* _Problem_
In the data below, find each line carrying the string "will" and copy it out.
━━━━━━━━━━
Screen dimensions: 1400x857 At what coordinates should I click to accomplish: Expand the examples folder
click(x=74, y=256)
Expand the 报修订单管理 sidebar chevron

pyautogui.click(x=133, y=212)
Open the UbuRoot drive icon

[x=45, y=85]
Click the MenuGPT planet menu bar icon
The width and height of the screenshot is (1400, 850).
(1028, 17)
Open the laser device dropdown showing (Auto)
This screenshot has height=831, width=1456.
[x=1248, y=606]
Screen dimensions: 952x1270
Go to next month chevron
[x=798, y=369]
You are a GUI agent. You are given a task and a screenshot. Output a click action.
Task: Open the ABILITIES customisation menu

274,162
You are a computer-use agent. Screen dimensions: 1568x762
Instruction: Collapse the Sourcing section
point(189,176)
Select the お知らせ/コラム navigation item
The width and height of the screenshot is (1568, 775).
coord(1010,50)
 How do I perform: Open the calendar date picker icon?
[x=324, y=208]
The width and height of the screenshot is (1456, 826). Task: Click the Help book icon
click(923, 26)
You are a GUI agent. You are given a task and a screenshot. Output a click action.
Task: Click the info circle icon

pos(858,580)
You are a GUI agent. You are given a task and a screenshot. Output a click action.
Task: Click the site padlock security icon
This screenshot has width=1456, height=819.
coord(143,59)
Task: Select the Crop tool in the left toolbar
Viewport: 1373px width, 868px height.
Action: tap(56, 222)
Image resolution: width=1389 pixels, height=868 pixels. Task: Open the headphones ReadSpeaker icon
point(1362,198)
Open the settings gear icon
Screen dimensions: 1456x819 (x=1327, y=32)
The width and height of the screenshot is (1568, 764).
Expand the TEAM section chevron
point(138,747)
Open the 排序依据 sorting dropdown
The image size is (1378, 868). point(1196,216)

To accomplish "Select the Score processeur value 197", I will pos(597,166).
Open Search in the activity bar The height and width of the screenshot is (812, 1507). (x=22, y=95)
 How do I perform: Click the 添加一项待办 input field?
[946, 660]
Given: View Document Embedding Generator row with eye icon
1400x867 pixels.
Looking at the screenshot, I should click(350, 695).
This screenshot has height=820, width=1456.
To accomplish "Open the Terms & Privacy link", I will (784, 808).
━━━━━━━━━━
* _Exercise response_
To accomplish "Select the Score processeur value 197", I will pos(597,166).
To accomplish "Open the Terms & Privacy link", I will (784, 808).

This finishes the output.